Anyway, after having surgery for the fourth time back in July last year, I started getting sudden onset palpitations with fast breathing and a somewhat panicked feeling (a panic attack?). Again, for no apparent reason. This would last for about 2 minutes before fading, leaving me feeling drained and anxious, so I finally went to my GP. She referred me to have a 24 hour monitor, which involves wearing a heart monitor (similar to an ECG) for 24 hours that records the wearers heart rate which is then analysed by a cardiologist.

After having the 24 hour test at the beginning of the year, I finally saw a cardiologist in clinic earlier this week. They did an ECG and an ultrasound on my heart and, thankfully, everything looks normal. My heart infrastructure is fine and looks healthy, and aside from the palpitations and high resting heart rate, there doesn’t appear to be anything wrong. They don’t want to try any intense treatment unless it starts interfering with my daily life but they did recommend trying beta-blockers to help regulate my heart rate. Because beta blockers can make you tired, the cardiologist said I wouldn’t have to take them all the time but could try taking them whenever I start getting palpitations.

My GP has already filled a prescription for me so I guess I’ll give them a go once they’re ready. Whether this is related to my IBD or not, I don’t know, but it wouldn’t be too much of a stretch to think so as IBD can effect many parts of the body, not just the bowel. I’ll update again on this after I’ve been taking the beta blockers for a bit.

In other news, I’m going to flying to the Netherlands later this week so expect a post about that later next week. I’ll be sure to take note of how going through security goes this time compared to last time (hopefully, it’ll go just as smoothly).

Why am I using my stick today when I didn’t need it yesterday?

I am travelling by train for the first time since my surgery. The journey involves several changes and I am carrying quite a full backpack. As I am still recovering, I need to be careful that I do not fall or get knocked into as these could both potentially cause muscle strain that can lead to other complications. Although I haven’t needed my walking stick for the last couple of weeks, having returned to work this week has shown me that I am far from fully recovered.
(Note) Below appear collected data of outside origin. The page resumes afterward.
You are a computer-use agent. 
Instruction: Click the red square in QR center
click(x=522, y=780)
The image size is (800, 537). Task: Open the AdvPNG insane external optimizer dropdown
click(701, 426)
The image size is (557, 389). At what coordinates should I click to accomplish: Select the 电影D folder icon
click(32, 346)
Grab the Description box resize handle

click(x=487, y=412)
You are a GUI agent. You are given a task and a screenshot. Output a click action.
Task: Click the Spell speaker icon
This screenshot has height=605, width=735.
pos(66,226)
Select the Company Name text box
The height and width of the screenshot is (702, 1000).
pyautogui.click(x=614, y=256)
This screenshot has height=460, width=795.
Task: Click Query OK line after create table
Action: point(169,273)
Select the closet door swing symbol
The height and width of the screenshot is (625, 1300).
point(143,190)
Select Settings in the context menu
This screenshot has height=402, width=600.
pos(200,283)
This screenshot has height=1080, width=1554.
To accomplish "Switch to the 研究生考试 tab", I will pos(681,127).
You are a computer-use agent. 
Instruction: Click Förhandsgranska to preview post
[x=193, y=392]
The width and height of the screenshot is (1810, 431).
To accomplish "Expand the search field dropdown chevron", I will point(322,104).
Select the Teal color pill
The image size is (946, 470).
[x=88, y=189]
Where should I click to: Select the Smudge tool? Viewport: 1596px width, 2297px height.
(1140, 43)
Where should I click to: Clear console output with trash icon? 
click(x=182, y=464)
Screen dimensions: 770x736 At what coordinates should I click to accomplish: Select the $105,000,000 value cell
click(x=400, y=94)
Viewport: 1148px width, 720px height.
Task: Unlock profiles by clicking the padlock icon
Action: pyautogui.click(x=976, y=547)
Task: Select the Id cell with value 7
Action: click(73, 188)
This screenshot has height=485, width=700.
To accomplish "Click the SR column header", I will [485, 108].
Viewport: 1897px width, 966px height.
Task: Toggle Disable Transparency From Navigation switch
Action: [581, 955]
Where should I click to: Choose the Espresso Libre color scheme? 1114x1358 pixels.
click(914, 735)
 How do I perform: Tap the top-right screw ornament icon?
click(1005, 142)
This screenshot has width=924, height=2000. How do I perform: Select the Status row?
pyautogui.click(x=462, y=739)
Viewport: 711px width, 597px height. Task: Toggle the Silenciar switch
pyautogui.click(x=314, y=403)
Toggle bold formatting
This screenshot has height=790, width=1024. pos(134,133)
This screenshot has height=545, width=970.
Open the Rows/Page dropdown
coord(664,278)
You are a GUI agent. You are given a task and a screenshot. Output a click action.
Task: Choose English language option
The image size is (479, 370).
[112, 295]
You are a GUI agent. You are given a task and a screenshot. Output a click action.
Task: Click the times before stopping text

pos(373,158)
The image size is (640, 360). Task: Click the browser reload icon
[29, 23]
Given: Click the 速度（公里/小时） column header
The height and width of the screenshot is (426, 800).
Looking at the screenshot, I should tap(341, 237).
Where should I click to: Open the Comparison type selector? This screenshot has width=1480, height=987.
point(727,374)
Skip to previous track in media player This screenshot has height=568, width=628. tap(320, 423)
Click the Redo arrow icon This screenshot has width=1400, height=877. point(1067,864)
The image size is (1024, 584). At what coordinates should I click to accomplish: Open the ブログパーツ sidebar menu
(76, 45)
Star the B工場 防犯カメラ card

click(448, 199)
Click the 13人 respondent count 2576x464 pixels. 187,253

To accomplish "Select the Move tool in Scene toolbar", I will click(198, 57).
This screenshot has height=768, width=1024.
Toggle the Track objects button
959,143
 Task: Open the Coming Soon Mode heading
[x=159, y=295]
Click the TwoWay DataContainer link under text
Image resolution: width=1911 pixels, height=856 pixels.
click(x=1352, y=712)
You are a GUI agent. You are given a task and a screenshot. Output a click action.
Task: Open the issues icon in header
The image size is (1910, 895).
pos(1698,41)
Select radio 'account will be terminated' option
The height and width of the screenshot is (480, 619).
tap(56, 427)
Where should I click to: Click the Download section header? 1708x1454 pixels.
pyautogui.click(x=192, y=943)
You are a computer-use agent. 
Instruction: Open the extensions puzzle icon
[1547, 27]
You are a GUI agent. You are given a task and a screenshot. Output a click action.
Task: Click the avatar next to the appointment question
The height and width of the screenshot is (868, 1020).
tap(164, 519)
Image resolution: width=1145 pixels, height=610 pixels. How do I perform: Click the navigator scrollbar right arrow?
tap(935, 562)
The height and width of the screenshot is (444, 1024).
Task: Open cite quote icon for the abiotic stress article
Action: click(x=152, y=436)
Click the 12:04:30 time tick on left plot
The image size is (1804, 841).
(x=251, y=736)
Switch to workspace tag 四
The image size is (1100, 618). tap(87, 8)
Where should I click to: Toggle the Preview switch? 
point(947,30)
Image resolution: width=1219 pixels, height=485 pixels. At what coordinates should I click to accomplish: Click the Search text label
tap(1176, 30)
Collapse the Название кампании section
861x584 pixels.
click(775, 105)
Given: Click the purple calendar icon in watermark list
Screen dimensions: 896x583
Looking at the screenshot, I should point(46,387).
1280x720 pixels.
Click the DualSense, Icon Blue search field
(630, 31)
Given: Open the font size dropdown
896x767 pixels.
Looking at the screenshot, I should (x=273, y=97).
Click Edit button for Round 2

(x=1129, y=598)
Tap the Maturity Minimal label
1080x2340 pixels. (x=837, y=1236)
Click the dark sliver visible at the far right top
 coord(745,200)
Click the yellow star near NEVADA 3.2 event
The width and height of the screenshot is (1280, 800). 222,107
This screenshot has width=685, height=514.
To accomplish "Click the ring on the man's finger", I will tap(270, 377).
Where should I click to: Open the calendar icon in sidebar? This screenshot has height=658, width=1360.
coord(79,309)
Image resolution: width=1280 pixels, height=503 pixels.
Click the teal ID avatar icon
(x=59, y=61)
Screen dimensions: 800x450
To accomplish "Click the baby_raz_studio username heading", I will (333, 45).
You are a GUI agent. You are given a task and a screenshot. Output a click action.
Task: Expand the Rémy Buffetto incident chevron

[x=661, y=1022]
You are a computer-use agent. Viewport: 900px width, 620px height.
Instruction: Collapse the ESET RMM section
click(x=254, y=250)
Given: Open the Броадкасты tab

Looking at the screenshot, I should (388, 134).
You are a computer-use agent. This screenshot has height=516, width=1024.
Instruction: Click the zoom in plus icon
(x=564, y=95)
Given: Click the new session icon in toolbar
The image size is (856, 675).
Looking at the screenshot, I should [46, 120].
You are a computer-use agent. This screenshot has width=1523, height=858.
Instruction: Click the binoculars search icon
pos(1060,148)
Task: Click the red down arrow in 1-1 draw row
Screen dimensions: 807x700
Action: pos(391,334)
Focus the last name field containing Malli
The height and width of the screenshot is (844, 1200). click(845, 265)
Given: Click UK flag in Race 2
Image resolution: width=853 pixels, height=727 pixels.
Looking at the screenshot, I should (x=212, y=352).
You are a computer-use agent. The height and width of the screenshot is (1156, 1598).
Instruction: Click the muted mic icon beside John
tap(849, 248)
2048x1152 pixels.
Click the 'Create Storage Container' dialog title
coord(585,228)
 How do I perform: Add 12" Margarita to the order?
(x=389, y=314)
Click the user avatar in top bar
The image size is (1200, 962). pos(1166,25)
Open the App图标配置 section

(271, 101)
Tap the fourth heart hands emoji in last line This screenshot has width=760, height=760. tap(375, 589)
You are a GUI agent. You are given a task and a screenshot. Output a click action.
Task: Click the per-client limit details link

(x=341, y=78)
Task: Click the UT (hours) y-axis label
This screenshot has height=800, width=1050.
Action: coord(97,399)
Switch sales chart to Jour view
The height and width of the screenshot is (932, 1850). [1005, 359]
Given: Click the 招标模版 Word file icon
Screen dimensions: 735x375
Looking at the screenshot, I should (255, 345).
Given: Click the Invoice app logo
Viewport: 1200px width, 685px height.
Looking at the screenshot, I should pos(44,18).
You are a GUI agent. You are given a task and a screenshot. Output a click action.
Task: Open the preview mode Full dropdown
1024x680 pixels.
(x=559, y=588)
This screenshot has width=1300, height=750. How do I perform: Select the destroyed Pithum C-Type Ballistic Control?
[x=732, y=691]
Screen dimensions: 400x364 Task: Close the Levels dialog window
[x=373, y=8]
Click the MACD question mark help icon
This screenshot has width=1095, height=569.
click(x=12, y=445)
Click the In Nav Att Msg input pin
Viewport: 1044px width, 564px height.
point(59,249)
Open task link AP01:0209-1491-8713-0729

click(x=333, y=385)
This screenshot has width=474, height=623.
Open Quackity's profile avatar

As my work requires me to be on my feet a lot, by mid-afternoon yesterday my stomach muscles were beginning to protest. I thought this ache would go away if I sat down and hugged my hot water bottle when I got home but, unfortunately, the pain persisted throughout the night and I am still quite sore even now.

What does all this have to do with my using my walking stick today? Well, as I am travelling through the busy London underground for part of my journey, it will not only help support me as I walk around, but it will also act as a “red flag” to other commuters that I won’t be able to move out of their way and to be mindful to not jostle me as they rush for the tube.

I have said this before but I think it’s worth repeating because not everyone understands that you can be fine one day and not the next. Recovery is not linear.